| BRIEF 1 |
According to the COPS grants thread, how many officers will the $1 billion in grant money keep on the street?
| BRIEF 2 |
Pick up the COPS grants thread right after its last sentence and write the next few sentences.

| PASSAGE SHOWN |
# Cops Fast Money Awarded



## rireserve (Aug 10, 2006)

State of Massachusetts breakdown of funding. http://www.cops.usdoj.gov/files/CHRP/AnnouncementSummaries/AnnouncementSummary_MA.pdf


----------



## kwflatbed (Dec 29, 2004)

*COPS stimulus going to one in seven agencies*

By MaryClaire Dale and Devlin Barrett 
Associated Press

PHILADEPHIA - The Obama administration on Tuesday announced $1 billion in grants to help keep police officers on the beat during the economic downturn - and tried to assure cities not getting aid that they won't be stiffed.
The aid announced by Vice President Joe Biden and Attorney General Eric Holder is just a fraction of what police departments across the country had hoped to get. For every $1 to be delivered, another $7 in requests will go unanswered under the grant program, Community Oriented Policing Services, commonly called COPS.
Four major U.S. cities are finding this out the hard way: New York, Houston, Seattle and Pittsburgh are among those that will not get money because the Justice Department decided other parts of the country simply needed it more, officials said.
"These officers will go to where they are needed most," Holder said, adding that the decision about who gets money was made "based on crime rates, financial need and community policing activities."
The demand - from more than 7,000 agencies - is indicative of the tough times they are facing, he said.
The money will not only keep 4,700 men and women officers on the street, but will enable them to make house and car payments, make ends meet, and save for their children's future, he said.
Biden called paying cops' salaries "a moral obligation."
Governors and mayors who are getting the help were grateful.
"Thank goodness, thank goodness, that we are doing something not only to save jobs but to protect communities across America," Gov. Jon Corzine of New Jersey said at the announcement in Philadelphia.
Philadelphia's mayor, Michael Nutter, called the $10.9 million his city will get "an incredible opportunity and a full demonstration that the federal government has a role to play, can do something to make our cities safe and enjoyable for all of us."
About 7,000 state and local agencies applied for aid under the COPS program that is part of the $787 billion stimulus package passed earlier this year. Of those, only about 1,000 were approved. Each state is entitled to at least $5 million in COPS money.
Other big winners in the COPS grant program are:
-The police department in Rochester, N.Y., which will get money to create or save about 30 law enforcement jobs.
-Kalamazoo, Mich., which will get nearly $2 million for 10 officer positions.
The roughly 1,000 places getting COPS aid also include: Mobile, Ala., Mesa, Ariz., Tulare County, Calif., Monroe County, Fla., the Seminole Tribe of Florida, Baltimore, Providence, R.I., Salt Lake City, Utah, and Huntington, W.Va.

[Target pointing data]
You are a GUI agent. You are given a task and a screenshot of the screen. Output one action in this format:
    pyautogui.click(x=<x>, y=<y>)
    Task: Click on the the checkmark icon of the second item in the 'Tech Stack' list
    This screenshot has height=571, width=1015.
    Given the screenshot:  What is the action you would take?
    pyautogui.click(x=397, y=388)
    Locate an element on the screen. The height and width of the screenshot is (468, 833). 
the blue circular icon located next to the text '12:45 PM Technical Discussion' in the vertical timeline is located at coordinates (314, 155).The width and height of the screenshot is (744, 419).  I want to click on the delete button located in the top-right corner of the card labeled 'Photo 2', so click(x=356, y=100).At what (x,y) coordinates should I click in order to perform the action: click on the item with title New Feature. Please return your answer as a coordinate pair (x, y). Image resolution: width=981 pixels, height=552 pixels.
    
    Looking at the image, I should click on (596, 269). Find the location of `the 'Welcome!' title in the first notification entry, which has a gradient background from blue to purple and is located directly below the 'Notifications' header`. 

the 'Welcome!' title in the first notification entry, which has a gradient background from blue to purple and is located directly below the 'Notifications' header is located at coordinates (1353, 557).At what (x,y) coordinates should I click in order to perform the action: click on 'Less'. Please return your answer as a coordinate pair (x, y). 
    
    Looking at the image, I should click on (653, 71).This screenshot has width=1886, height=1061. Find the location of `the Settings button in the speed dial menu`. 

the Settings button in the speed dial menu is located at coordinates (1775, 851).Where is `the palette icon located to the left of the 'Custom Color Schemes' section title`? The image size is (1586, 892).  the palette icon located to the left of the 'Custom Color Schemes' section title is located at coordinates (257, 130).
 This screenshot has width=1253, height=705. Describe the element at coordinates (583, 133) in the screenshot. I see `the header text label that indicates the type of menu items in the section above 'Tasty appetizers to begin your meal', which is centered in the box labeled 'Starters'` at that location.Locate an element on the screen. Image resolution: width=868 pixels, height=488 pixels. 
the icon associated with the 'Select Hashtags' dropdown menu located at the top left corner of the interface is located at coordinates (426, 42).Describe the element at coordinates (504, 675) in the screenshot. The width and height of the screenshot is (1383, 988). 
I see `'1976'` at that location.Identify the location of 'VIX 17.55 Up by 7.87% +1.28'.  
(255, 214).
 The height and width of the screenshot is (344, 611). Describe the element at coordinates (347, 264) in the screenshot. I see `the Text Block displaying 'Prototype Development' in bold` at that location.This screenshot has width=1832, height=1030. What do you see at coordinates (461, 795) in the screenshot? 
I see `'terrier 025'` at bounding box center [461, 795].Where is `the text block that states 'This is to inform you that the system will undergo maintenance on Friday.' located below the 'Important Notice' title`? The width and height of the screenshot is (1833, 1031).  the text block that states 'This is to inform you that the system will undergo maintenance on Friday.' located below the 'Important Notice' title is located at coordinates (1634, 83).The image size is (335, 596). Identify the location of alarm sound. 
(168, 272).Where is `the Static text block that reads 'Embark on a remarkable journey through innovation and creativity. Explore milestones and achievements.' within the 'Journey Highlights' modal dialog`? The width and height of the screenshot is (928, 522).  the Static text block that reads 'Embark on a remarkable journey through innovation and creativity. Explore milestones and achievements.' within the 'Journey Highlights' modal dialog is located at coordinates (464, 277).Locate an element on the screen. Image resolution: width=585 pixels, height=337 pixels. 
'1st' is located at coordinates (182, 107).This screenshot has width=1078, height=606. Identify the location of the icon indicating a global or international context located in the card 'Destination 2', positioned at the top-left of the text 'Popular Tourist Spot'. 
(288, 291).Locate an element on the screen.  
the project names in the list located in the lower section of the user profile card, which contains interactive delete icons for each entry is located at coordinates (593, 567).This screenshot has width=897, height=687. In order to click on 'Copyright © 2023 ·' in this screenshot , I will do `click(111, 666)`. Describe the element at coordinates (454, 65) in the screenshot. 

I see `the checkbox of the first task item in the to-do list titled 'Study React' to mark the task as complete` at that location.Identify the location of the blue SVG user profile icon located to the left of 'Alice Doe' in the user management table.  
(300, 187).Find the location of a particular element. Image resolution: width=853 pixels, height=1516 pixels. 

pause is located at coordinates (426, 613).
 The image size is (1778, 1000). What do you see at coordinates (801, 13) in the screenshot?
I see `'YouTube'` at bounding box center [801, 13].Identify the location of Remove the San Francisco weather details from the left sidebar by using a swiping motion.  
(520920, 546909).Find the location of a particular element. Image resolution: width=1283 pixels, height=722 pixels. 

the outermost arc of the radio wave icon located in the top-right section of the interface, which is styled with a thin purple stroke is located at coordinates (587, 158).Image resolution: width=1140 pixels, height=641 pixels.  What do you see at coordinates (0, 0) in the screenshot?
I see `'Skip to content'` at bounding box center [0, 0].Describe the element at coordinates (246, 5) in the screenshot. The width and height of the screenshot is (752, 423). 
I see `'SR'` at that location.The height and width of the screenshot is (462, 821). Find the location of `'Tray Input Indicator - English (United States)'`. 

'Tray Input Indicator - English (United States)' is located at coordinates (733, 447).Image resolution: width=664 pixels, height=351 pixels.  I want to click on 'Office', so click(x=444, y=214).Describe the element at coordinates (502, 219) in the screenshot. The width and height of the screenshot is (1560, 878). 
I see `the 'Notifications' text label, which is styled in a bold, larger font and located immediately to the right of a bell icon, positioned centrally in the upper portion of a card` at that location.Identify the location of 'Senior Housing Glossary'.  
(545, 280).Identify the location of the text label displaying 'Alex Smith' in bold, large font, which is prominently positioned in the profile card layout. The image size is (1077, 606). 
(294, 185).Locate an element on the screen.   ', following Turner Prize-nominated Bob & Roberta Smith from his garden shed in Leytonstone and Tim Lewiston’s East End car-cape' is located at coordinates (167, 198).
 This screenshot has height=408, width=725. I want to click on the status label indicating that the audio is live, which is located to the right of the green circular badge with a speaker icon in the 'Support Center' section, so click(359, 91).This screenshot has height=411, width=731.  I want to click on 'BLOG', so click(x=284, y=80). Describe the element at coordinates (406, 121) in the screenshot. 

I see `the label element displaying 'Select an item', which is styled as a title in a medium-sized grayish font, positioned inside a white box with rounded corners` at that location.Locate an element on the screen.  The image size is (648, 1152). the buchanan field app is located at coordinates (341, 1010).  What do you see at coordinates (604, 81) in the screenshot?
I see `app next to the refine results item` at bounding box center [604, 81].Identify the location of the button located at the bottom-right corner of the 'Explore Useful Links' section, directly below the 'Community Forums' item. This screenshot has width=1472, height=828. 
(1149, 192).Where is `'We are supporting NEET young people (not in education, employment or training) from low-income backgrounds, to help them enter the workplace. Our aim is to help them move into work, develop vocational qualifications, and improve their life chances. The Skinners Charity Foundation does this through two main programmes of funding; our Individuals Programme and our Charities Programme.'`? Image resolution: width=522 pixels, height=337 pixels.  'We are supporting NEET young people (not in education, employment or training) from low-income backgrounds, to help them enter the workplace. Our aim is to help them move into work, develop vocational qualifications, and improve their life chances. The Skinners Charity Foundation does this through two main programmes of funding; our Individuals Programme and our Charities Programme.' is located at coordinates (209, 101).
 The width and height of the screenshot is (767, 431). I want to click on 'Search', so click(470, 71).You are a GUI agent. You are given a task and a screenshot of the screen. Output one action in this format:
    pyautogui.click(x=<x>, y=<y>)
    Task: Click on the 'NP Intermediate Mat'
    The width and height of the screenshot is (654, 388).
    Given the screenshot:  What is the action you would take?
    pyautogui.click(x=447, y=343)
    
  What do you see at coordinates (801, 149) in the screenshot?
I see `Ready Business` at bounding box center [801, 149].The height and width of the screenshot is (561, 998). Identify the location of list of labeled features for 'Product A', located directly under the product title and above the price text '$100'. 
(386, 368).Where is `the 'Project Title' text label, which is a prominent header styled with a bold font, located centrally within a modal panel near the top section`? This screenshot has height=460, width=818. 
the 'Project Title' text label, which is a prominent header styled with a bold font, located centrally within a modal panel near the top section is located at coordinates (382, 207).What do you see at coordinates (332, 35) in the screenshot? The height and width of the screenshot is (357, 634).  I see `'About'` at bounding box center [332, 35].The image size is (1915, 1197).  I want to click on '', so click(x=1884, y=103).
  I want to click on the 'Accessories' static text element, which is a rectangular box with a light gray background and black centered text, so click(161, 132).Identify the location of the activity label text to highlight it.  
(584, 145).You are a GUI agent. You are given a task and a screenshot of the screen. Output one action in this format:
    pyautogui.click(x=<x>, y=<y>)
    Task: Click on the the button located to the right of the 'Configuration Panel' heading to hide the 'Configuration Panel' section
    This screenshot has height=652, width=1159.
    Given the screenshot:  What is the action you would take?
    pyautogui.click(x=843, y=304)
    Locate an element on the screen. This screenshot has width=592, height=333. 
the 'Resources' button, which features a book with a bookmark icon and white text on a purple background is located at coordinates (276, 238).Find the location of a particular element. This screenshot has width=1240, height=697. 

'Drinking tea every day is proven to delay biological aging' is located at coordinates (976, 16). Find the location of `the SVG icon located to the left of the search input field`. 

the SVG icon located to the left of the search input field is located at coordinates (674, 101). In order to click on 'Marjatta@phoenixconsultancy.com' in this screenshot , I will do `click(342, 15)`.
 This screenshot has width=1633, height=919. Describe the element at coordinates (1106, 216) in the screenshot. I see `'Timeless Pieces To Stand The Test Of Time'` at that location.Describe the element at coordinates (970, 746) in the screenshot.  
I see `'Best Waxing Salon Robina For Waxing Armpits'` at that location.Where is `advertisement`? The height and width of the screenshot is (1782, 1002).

| ANSWER 1 |
4,700 officers.

| ANSWER 2 |
As local governments bleed red ink and officials look to plug budget gaps, they have swamped the government with a record number of requests for aid under the program. There is only $1 available in grant money for every $8 sought.
As a result, the Justice Department decided the most worthy cities were those that faced serious budgetary problems and those that have relatively high crime rates.
New York is less needy by both measures, officials said, because of its low crime rate and stable city budget. New York also has the largest single police force in the country, and received some money from a different stimulus program earlier this year, about $29 million.
Seeking to quiet the chorus of complaints even before the announcement was official, the Justice Department said Tuesday that New York City will get $7 million from another grant program. New York was almost certain to get those funds anyway, since that program delivers money based mostly on a pre-set population-based formula.
The Big Apple also has a touchy history with Washington when it comes to federal aid for police costs. In 2006, the Bush administration sparked an uproar when it slashed homeland security money for New York.
Rep. Peter King of New York, the senior Republican on the Homeland Security Committee, criticized the COPS decision.
"It is disgraceful for New York City to be shut out just because the NYPD is doing such a great job under trying circumstances and Mayor (Mike) Bloomberg is doing such a wonderful job of managing the city's finances," said King, adding that the city "is the No. 1 terrorist target and should not be penalized for its success."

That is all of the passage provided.